There is an interesting discussion early in the documentary about whether or not having film crews, drones, etc., will affect Honnold’s concentration and mental state. Will he be propelled to take more considerable risks than necessary because he’s being filmed? It’s interesting because the chief director and cinematographer is a climber who probably understands the challenge better than most. This line of thought resolves itself in a particularly satisfying nature that I won’t spoil for you.
“You develop a mental armor when you free solo.”
“It’s about being a warrior; it doesn’t matter about the cause necessarily. This is your path, and you will pursue it with excellence.”
The volume and intensity of setbacks he faced would likely send most of us running for the hills, but Honnold used setbacks as motivation.
In sales, we have room for error. Alex has zero room. We can return from a mistake; it’s much more complicated and possibly, even deadly for him. However, would it benefit your business if you could figure out how to take more calculated and valuable risks? Alex cannot get to a position of comfort and letting his guard down, but it is all too easy for us to do that, and how does that benefit us? There will come a day when you can seek comfort – however, today is not that day.
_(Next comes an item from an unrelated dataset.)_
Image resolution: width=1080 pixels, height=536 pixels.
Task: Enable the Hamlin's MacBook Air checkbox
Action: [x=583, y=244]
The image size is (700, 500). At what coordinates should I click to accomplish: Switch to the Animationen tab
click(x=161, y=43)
FREE WHITE PAPER: Marketing and Selling to Different Generations
4) Growing Through Discomfort: A fellow climber Honnold is preparing with makes an interesting observation about Honnold’s goal of climbing El Cap. He says that when you discuss free climbing with a non-climber, you can persuade them that it is normal and free climbers take significant safety precautions. Non-climbers can feel comfortable with the risks. However, when you discuss this with a climber, they immediately understand the incredible inherent risks of free climbing. They know that this is insane.
We regularly discuss how being great at your job requires stepping out of your comfort zone, and Honnold confirms the same about free climbing.
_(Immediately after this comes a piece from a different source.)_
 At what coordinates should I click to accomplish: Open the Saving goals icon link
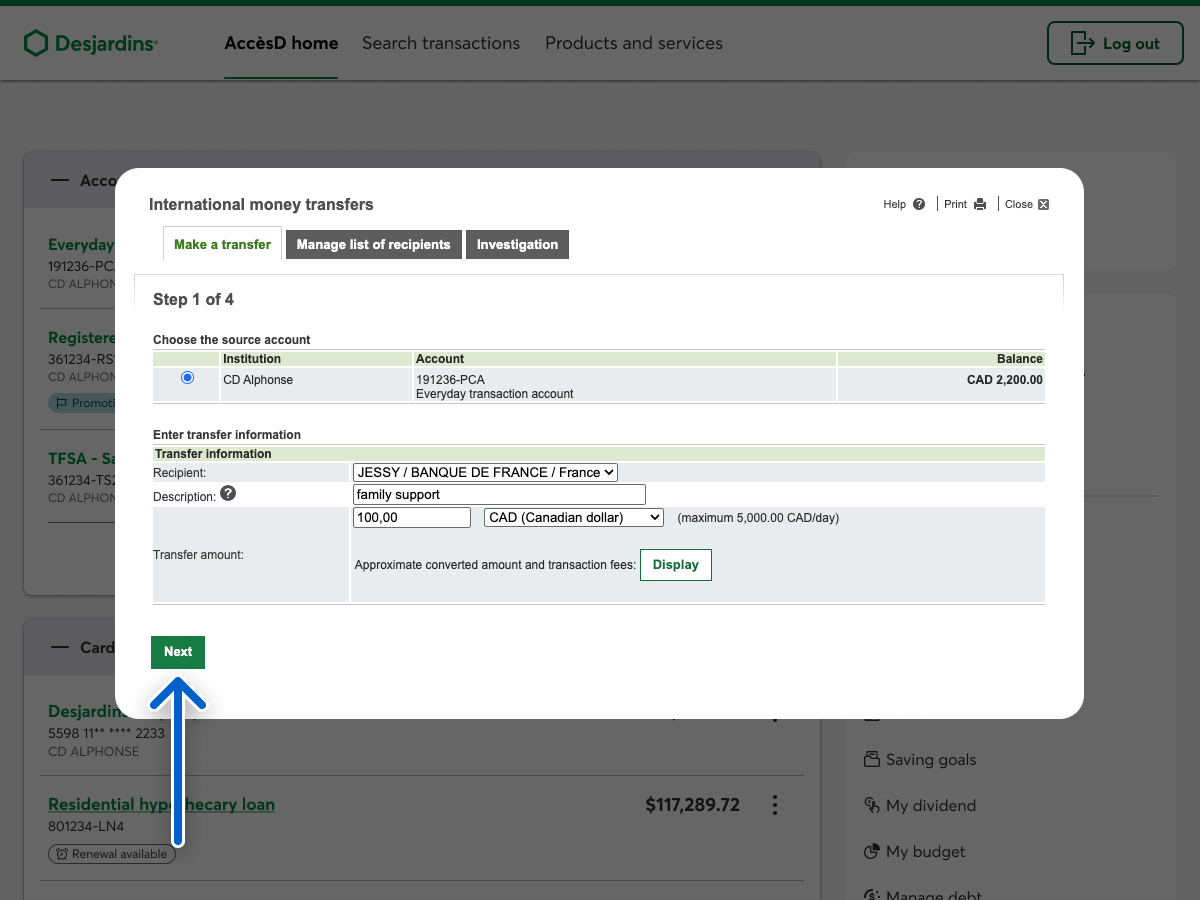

“You train your mind to suppress your fear; this helps you to expand your comfort zone, so what you once feared isn’t scary anymore.”
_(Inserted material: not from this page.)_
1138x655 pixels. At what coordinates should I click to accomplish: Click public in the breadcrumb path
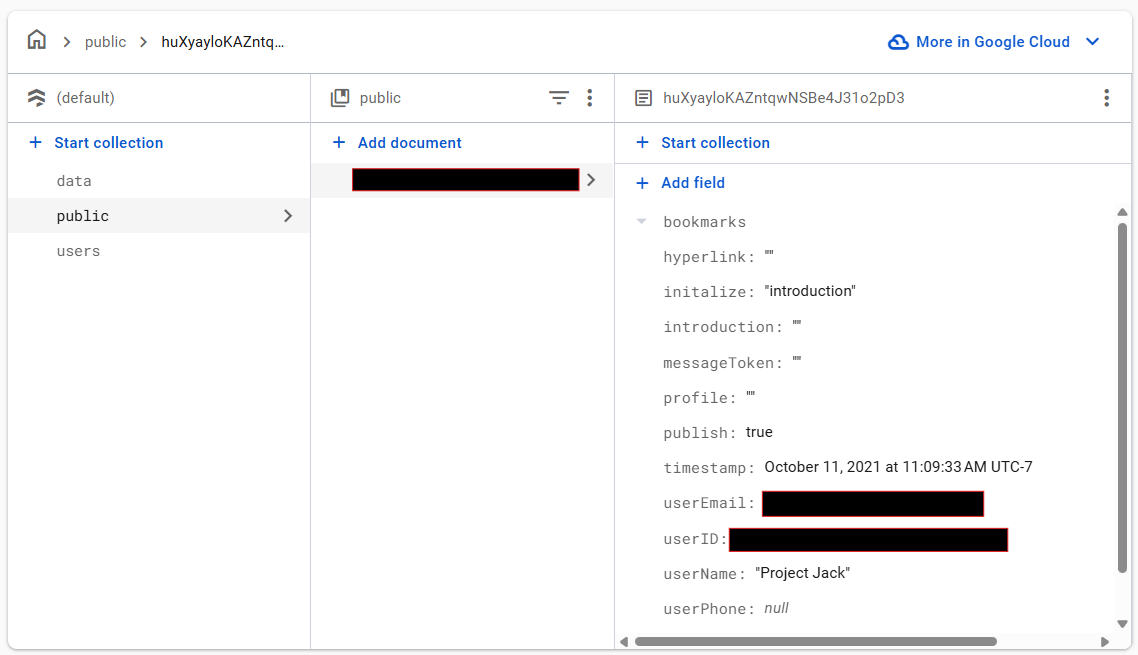point(105,42)
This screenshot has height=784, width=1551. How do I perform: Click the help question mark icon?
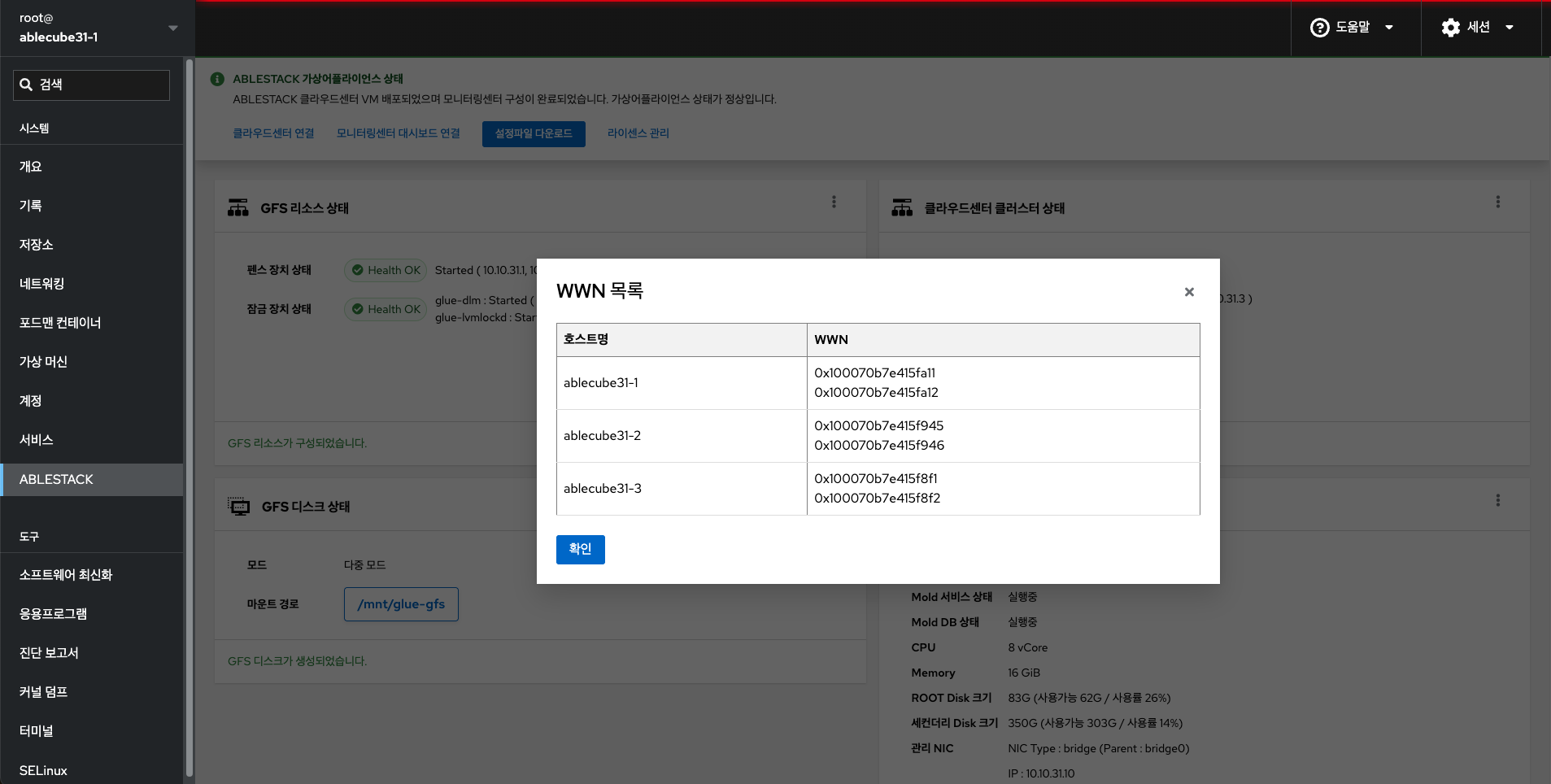tap(1319, 28)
“No one achieves anything great because they are happy and cozy.”
“You face your fear because your goal demands it. That is the warrior spirit.”
Is moving backwards in your comfort zone? Probably not. Most people do not like to head in what feels like a backward or even lateral direction. But at one point, Alex had to backtrack to keep shooting up the mountain. Just like him, there are times when you need to step back to leap forward. This can be hard to do when you are established, but if we can take some steps back, reassess, and keep moving forward, it can be advantageous.
5) Expect the Unexpected: It’s not necessarily unusual for a climber to spend the night on a mountain in a sort of suspended hammock. However, it is uncommon for the climber to be dressed in an adult unicorn onesie. Honnold encountered just that about an hour into his attempt. Unusual? Yes. Unexpected? Yes. Did it throw Honnold for a loop or stop his progress? Absolutely not, for all of the reasons detailed above. His mind was so solidly focused on his task at hand. He had done all the preparation he could, and in that extensive preparation, he had a path and mission that was entirely unflappable. Even a unicorn couldn’t derail Honnold.
Many people will watch something like Free Solo and think, “I wish I could do something audacious like that.” Yet it’s all too common for us to watch a golf tournament, theater performance, or maybe an occasional Ted Talk related to sales. The reality is we often focus too much on the outcome and not what it takes, day in and day out, to even try for that big, audacious goal. Free Solo gives us something of a road map to get out of our heads and give something new and big a try.